Como branco, eu jamais conseguirei dimensionar o que um negro sente ao sofrer racismo. Como o racismo toca em você?
Começa pela saúde, física e mental. Você receber o impacto da notícia da morte de uma pessoa negra, da notícia do STJD que não consegue punir o agressor, tudo isso nos afeta. Há conversas em toda a família negra que não vêm através de palavras. Mas o significado delas nos afetam.
Que conversas são essas?
De uma mãe dizer sempre para o filho: “Não esquece o documento, corta o cabelo, cuida da tua aparência”. Estamos sempre sendo preparados para que as pessoas nos enxerguem como iguais. As crianças negras começam, pequenas, a ser ensinadas a ter esse cuidado. São orientadas em casa a não levar a mão a uma prateleira, para que não achem que estão roubando, a evitar correrem na rua. Isso afeta nossa liberdade. Estamos brincando de pegar. Você é branco e sai gritando e correndo. Está brincando. Eu saio correndo e gritando, viro suspeito. Andar com esse alvo nas costas nos afeta. Essa autodefesa de como andar, como se portar, isso afeta nossa liberdade. O contexto afeta nossa maneira de se portar, de falar. Quando começo a falar de racismo, viro rebelde, militante chato. Estou lutado por direitos. A luta contra o racismo não tem direita, esquerda, não é negro contra branco. É luta por direitos civis, é progressista, humanitária. Toda família negra já perdeu uma pessoa para a violência.
Os clubes poderiam ser agentes potentes nessa luta?

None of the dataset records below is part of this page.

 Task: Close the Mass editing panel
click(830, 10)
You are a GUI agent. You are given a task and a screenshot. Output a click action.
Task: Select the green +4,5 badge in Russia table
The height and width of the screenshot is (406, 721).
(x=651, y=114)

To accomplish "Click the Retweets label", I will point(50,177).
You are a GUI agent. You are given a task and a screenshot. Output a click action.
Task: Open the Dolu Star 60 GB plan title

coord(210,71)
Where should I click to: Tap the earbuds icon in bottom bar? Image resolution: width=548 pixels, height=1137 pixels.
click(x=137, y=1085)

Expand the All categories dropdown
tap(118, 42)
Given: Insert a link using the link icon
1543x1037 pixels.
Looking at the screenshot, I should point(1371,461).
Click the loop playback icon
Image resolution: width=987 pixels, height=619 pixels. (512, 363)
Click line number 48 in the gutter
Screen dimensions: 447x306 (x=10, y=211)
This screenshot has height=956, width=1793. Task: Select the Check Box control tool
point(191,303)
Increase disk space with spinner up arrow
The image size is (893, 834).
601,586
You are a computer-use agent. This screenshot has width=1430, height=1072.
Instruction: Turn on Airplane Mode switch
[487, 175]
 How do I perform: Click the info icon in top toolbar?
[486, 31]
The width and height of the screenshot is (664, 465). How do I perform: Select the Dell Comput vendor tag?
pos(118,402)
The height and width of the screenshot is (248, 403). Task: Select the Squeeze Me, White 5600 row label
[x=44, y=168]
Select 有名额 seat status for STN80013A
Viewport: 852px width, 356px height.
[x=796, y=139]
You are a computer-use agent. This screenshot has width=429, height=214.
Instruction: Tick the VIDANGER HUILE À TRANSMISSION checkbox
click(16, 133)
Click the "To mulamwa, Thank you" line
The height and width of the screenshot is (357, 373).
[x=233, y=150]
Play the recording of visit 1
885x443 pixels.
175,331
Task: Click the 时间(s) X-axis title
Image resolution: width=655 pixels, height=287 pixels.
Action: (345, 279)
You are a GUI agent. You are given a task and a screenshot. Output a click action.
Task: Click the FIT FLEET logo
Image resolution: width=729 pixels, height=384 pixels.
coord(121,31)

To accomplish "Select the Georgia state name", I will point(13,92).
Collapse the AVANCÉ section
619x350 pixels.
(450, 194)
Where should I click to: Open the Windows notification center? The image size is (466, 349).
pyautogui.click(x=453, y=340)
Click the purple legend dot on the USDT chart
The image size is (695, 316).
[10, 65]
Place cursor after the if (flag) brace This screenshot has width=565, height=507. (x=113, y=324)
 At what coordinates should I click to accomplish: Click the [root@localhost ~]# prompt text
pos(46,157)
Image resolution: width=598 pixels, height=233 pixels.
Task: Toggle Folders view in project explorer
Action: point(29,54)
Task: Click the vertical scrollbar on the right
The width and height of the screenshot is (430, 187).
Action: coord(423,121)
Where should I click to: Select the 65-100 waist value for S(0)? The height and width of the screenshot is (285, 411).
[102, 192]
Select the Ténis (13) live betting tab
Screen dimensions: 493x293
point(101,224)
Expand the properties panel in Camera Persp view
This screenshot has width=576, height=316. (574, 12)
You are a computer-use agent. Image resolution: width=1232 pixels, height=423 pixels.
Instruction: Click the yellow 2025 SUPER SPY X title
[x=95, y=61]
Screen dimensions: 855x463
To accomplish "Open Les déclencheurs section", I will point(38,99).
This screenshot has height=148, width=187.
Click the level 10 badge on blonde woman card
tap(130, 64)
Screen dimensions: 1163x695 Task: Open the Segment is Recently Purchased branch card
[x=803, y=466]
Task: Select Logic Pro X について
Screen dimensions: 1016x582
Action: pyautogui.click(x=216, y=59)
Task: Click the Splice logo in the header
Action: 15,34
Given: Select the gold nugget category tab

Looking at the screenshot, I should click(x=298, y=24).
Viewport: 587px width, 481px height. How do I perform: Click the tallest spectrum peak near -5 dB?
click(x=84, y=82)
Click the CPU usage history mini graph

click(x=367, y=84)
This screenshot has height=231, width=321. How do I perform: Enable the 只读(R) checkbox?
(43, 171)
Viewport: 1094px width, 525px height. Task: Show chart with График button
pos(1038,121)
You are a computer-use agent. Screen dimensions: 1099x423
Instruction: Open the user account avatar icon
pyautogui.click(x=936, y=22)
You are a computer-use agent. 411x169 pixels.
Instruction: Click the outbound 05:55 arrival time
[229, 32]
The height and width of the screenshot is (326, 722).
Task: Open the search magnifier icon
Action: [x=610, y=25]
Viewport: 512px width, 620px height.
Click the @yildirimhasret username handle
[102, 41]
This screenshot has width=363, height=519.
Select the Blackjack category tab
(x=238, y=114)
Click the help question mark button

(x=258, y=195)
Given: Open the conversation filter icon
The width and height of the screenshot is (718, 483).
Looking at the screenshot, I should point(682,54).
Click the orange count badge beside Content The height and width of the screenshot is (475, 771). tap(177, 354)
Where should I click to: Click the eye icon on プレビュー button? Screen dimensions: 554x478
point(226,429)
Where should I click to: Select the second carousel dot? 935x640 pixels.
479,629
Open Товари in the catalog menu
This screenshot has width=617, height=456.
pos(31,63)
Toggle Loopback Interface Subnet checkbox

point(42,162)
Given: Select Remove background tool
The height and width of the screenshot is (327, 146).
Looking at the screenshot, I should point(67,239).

Vejo os clubes como veículos de comunicação. Não é à toa que querem produzir seus próprios conteúdos. Se há todo esse espaço, deveriam usar para debater questões sociais importantes. Até para que seus atletas se sintam protegidos ao abordar esses temas. Os clubes precisam promover palestras e debates sobre racismo dentro de suas estruturas. Mais do que isso, abrir as portas do futebol para pessoas negras irem falar a dirigentes, associados, conselheiros, jogadores e, principalmente, com atletas da base. É preciso levar adiante o que é racismo. O jogador vai falar de racismo só quando perceber que o clube está ao lado dele. Roger Machado foi contundente no Bahia porque se sentiu respaldado. As pessoas precisam entender que piada racista, frase racista e opinião racista é racismo. Só mudaremos isso dialogando, e os clubes podem promover. Temos muitos jogadores negros e milhões de torcedores negros. O futebol precisa ir além.
As pessoas precisam entender que piada racista, frase racista e opinião racista é racismo
MARCELO CARVALHO
DIRETOR DO OBSERVATÓRIO DA DISCRIMINAÇÃO RACIAL NO FUTEBOL
As arenas elitizaram o futebol. Isso também não afasta os negros da arquibancada, já que boa parte das camadas desfavorecidas são formadas por eles?
O futebol tem três momentos. É elitista e racista no seu começo. Depois, acolhe jogadores negros, que são habilidosos e viram mão de obra para ganhar títulos. A partir daí, vira popular, ganha estádios gigantes, ocupados pelas massas, formadas em boa parte por negros. Hoje, ele retrocede. Os negros fazem parte do espetáculo, mas no campo. Mais: temos um público branco na arquibancada. As arenas trouxeram segurança, mas afastaram o povo. O futebol profissional não é popular. Esse é o da rua.
Temos poucos jornalistas esportivos negros. Precisamos avançar nisso.
É uma barreira que precisamos quebrar. Diz-se que atletas negros não se manifestavam sobre racismo. Mas as perguntas eram sempre as mesmas. Quando o jornalismo esportivo tiver mais diversidade, teremos mais perguntas com abordagens distintas e respostas novas. Precisamos de diversidade no jornalismo, em todas as áreas. Aliás, precisamos disso em todos os setores. Um tribunal com negros terá outro olhar. Nos clubes, quando houver diversidade no marketing, na comunicação, o tema será debatido com outros pontos de vista.